It's not too surprising that a city that sends its mayor on a $120,000 trip to Europe during a mega-millions budget crisis isn't too thrifty when it comes to things like its telephone lines. But City Controller Wendy Greuel's latest audit is an eye-opener nonetheless: Among other things it found several unexplained, virtually unsupervised calls to Canada, the Philippines and Mexico.

Greuel's report states that one out of four city phone lines goes unused but still racks up minimum service fees; that the city pays a rate of about $2.8 million dollars a year for those idle phones; and that there is virtually no city monitoring of long-distance and international calls.

The $2.8 million alone is almost enough to pay for a Michael Jackson party the city doesn't need. But wait, there's more: Even when unused lines are identified, the city's Information Technology Agency waits 60 days — as $264,000 in fees amass — to disconnect them. (That's more than enough to send our mayor to Europe … twice!).
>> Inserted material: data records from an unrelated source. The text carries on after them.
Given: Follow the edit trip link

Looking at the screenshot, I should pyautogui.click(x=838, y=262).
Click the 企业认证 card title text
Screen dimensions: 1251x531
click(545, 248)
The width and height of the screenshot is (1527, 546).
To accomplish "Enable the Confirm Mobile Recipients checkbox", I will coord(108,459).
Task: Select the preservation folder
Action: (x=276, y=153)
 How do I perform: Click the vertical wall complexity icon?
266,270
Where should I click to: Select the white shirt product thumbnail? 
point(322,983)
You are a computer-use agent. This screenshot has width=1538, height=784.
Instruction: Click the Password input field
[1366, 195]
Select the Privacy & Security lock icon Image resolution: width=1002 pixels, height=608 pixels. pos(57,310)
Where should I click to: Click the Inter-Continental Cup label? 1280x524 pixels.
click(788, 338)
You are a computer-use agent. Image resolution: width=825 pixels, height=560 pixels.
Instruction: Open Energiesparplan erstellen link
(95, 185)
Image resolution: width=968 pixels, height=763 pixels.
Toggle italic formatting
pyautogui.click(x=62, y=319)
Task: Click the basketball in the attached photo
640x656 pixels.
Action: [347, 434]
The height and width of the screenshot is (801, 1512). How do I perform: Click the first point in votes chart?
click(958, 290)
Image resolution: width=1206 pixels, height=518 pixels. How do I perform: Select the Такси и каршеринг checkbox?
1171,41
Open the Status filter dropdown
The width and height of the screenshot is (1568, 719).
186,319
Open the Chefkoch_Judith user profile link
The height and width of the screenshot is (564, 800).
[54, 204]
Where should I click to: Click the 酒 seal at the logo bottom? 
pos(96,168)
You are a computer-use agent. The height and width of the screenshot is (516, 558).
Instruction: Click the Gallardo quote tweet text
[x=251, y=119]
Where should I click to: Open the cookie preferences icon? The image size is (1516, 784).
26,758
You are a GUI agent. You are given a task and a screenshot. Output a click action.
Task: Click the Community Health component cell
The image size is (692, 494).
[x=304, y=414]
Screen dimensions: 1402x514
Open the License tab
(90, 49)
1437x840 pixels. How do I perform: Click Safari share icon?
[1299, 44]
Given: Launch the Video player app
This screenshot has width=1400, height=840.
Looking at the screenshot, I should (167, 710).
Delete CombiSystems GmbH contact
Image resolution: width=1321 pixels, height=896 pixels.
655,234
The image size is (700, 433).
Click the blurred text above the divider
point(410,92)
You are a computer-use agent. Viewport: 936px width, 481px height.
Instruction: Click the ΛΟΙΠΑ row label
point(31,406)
“The City provides virtually no oversight on whether international calls made by city employees is justified,” Greuel writes in a letter to Mayor Antonio Villaraigosa, the City Council, and City Attorney Carmen Trutanich. “Each international call is supposed to have a 'toll record' form with approval by department management to document the reason or justification of the call. Of the 41 calls sampled, 33 percent lacked any type of paperwork, and zero calls had received departmental approval.”

“Additionally,” she writes, “over a three-month period we found 48 unexplained calls to Canada, 33 calls to the Philippines and 20 calls to Mexico.”

Bueno? City leadership? Your constituents called: They want their wasted tax dollars back. Can you hear us now?